Luxembourg enjoys an excellent reputation internationally, but it should be noted that its taxation is not lower than other European countries. However, its tax system is very generous for a certain type of onshore company: a holding company.
Indeed, Luxembourg holding companies are exempt from tax, as are the dividends paid to them. These companies are known in Luxembourg as SOPARFI and there are 12,000 of them. It is, however, possible to create a limited liability company, a limited company, a venture capital investment company, a branch or a representative office. Luxembourg also provides its companies with a high level of confidentiality and high-quality banking secrecy.
Luxembourg is a unique jurisdiction because each solution must be individually tailored to the client’s needs. In Luxembourg the domiciliary agent as well as the directors and managers are responsible for the actions of the company and because of this Luxembourg is most suitable for sizeable projects where the founders wish to have a presence on site.
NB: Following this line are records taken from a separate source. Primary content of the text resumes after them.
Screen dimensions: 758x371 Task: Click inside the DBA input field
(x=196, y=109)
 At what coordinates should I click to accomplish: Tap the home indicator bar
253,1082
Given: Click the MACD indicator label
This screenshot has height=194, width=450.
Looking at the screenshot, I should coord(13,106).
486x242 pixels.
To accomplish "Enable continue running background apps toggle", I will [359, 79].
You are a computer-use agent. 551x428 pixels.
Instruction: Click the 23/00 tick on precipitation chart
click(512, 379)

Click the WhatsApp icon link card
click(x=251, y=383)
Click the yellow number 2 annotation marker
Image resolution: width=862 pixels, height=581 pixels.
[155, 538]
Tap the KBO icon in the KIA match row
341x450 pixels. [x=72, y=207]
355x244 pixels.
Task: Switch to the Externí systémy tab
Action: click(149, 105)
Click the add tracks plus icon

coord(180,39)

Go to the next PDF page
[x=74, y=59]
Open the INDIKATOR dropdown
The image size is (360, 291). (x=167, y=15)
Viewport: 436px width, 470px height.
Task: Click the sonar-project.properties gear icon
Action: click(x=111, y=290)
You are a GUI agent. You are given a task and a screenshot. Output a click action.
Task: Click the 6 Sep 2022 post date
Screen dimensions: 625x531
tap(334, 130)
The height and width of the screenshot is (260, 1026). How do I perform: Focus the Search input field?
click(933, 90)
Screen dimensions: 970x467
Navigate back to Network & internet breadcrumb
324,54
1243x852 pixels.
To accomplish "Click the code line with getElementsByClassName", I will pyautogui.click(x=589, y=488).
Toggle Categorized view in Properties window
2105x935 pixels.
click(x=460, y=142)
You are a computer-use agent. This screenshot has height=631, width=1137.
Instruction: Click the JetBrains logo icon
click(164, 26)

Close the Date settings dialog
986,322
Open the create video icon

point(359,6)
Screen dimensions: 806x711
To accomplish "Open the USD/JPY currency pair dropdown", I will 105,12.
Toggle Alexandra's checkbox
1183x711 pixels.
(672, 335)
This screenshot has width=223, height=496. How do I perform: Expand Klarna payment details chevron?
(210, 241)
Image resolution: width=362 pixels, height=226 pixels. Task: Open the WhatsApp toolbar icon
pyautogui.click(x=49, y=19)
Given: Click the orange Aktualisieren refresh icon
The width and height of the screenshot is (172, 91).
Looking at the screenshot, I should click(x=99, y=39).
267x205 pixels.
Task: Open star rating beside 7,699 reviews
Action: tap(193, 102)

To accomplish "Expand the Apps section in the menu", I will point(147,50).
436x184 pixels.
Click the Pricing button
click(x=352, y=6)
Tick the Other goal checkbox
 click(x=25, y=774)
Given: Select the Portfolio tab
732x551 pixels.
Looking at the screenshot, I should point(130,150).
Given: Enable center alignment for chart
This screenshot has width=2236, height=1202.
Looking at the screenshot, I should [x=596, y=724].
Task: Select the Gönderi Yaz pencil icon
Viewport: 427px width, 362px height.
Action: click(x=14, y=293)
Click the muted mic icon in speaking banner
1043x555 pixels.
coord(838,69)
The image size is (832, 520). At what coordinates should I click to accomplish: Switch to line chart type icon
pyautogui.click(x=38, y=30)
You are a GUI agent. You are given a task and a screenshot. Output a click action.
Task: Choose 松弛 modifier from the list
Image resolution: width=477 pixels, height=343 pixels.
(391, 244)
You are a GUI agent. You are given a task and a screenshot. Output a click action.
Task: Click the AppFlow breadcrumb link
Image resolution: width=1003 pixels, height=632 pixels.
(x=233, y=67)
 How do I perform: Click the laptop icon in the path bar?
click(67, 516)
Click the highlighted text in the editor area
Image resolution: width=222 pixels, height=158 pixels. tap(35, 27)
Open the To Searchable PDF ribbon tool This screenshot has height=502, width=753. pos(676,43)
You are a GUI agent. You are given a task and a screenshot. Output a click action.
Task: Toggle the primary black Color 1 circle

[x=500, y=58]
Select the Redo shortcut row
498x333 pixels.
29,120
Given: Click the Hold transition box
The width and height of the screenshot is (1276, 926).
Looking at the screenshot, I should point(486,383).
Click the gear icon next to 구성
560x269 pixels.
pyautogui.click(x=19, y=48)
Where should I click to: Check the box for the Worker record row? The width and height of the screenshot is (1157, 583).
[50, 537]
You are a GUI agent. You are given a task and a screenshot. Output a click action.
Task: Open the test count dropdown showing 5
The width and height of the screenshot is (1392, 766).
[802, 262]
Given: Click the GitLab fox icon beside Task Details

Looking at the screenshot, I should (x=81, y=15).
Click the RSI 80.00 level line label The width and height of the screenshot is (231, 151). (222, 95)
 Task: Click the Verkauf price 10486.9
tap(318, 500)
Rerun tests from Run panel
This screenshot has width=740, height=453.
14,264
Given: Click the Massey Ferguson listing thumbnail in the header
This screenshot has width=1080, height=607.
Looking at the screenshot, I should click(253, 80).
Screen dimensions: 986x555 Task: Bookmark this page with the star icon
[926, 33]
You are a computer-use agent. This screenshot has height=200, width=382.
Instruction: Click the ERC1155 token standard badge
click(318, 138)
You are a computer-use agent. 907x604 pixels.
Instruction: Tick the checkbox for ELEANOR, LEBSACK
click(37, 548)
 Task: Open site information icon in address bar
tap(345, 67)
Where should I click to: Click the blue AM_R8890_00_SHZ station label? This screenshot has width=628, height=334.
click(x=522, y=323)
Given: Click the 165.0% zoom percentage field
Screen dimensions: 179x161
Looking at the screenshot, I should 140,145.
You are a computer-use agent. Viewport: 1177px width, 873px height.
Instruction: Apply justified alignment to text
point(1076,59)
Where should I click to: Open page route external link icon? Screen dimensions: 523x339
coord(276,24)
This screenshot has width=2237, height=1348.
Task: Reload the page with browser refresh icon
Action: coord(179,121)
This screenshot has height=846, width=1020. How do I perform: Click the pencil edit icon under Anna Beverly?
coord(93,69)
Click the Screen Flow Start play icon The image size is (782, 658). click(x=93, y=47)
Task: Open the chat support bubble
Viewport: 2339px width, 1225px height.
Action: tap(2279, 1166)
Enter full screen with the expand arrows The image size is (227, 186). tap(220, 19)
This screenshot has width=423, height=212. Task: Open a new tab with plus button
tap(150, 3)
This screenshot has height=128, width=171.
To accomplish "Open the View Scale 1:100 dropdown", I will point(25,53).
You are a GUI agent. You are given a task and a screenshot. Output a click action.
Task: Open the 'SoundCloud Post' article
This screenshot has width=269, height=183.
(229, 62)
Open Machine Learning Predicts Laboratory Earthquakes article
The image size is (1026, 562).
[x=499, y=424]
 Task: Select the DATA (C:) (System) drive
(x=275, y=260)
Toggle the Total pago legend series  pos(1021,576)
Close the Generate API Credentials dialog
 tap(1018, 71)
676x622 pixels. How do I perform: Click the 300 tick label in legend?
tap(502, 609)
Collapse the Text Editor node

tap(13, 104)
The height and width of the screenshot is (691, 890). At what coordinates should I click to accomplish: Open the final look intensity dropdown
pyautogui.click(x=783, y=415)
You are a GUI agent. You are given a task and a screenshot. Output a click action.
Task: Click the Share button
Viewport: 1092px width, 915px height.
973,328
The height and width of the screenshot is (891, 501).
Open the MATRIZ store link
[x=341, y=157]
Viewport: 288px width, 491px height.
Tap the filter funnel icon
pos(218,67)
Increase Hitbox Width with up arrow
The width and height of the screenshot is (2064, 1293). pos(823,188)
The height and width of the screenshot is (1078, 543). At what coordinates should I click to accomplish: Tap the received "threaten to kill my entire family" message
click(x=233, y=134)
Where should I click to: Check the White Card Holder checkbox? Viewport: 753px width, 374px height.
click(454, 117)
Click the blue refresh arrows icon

This jurisdiction is mainly used by holding companies and investment funds rather than for trading companies.
To create a company in Luxembourg, it is necessary to complete 6 procedures and wait 19 days.
Legal Entity | Capital | Number of Shareholders, Members or Partners |
---|---|---|
Limited liability company (SARL) | EUR 12,394 minimum | Minimum of two shareholders, maximum of 40. Limited liability. |
Public limited company (SA) | EUR 30,986 minimum | At least one shareholder. Limited liability. |
General partnership (SNC) | Not Applicable | Minimum 2 partners. Unlimited, joint and several liability |
Limited partnership (SC) | Not Applicable | Minimum of two partners (general or limited). General partner must assume unlimited liability but all limited partners enjoy limited liability. |
Cooperative (SCOP) | No minimum capital | Minimum seven partners, unlimited liability. |
Company directors must be Luxembourg residents or nationals. A director is wholly liable for the company’s actions. It is possible to appoint a nominee director but he must be involved in and fully understand the company’s activity.
Luxembourg’s economy is dominated by the financial sector (approximately 50% of GDP) and by tax benefits that attract foreign investors. But this strength can also be a weakness, and the 2008 global financial crisis has not spared the country, which was plunged into recession. Nevertheless, due to strong domestic demand and public investment, Luxembourg has been able to manage a quiet return to growth, estimated at 3% for 2014.
The country relies on its highly developed tertiary sector (83% of GDP) and on the finance and real estate sectors. The country is the world’s 2nd largest investment fund destination. The industrial sector accounts for 16% of GDP and focuses primarily on the production of iron and steel, as well as chemicals, plastics and engineering. Finally, the primary sector, agriculture, is insignificant with less than 1% of GDP. The agricultural sector focuses on wine, cereals and potatoes.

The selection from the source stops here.